A total of 39 more cases of COVID-19 and 27 new recoveries were announced Saturday for the Green River District, including 13 new cases and 8 recoveries in Daviess County.
As reported by Green River District Health Department:
- New cases by county: Daviess (13), Hancock (2), Henderson (15), McLean (1), Ohio (1), Union (1), Webster (6)
- New recoveries by county: Daviess (8), Hancock (1), Henderson (7), Ohio (3), Union (5), Webster (3)
- Total number of reported cases in the district: 22, 031
- Total number of reported cases now recovered: 19,717 (90%)
- Total number of reported cases currently hospitalized: 11
- Total number of cases that have required hospitalization: 878 (4%)

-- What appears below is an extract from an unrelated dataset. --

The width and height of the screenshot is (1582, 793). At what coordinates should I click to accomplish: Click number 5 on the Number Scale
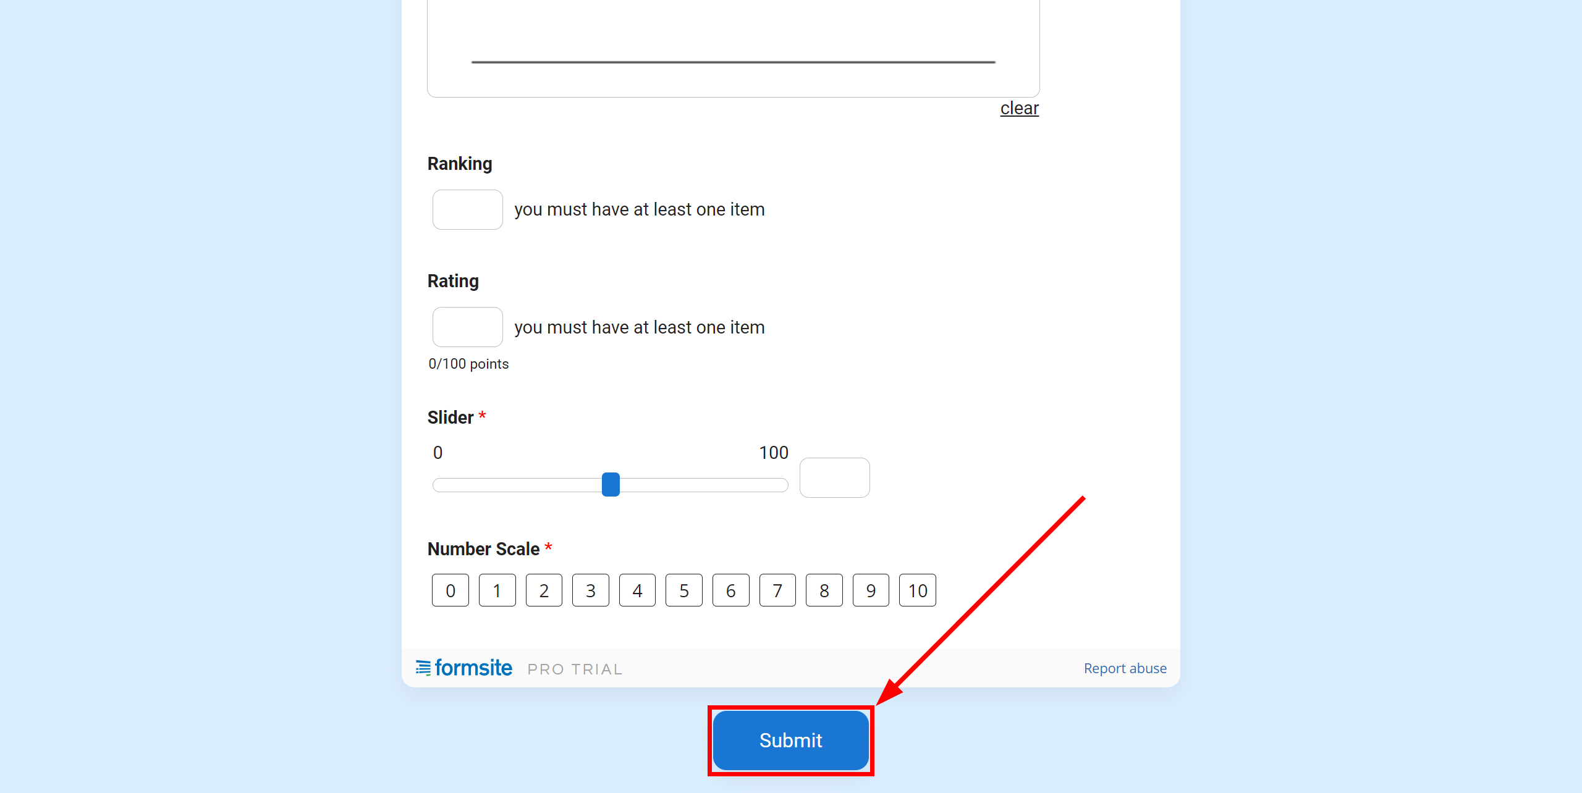click(683, 590)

- Total number of deaths in the district: 395
The county totals to date are:
- Daviess County – 10,526 cases, 9,531 recovered, 1 current hospitalization, 347 ever hospitalized, 182 deaths
- Hancock County – 853 cases, 772 recovered, 0 current hospitalizations, 22 ever hospitalized, 16 deaths
- Henderson County – 4,697 cases, 4,085 recovered, 5 current hospitalizations, 210 ever hospitalized, 78 deaths
- McLean County – 869 cases, 794 recovered, 1 current hospitalization, 52 ever hospitalized, 28 deaths
- Ohio County – 2,520 cases, 2,266 recovered, 1 current hospitalization, 114 ever hospitalized, 56 deaths
- Union County – 1,309 cases, 1,186 recovered, 2 current hospitalizations, 72 ever hospitalized, 15 deaths
- Webster County – 1,257 cases, 1,083 recovered, 1 current hospitalizations, 60 ever hospitalized, 20 deaths
Demographics (not all demographic information is available because of incomplete reporting from a testing site):
- Age range: 1 month-102 years old
- Average age: 43
- Male: 46.8%
- Female: 53.2%
Cases by age range are :
- <1 — 91 cases
- 1-11 — 820 cases
- 12-19 — 2,087 cases
- 20-29 — 3,652 cases
- 30-39 — 3,522 cases
- 40-49 — 3,451 cases
- 50-59 — 3,153 cases
- 60-69 — 2,594 cases
- 70-79 — 1,572 cases
- 80+ — 1,089 cases
The cases reported by GRDHD have been investigated and confirmed locally. These cases are then reported to the Kentucky Department for Public Health. This process sometimes may result in lags between state and local reporting and some discrepancies from duplicate reports.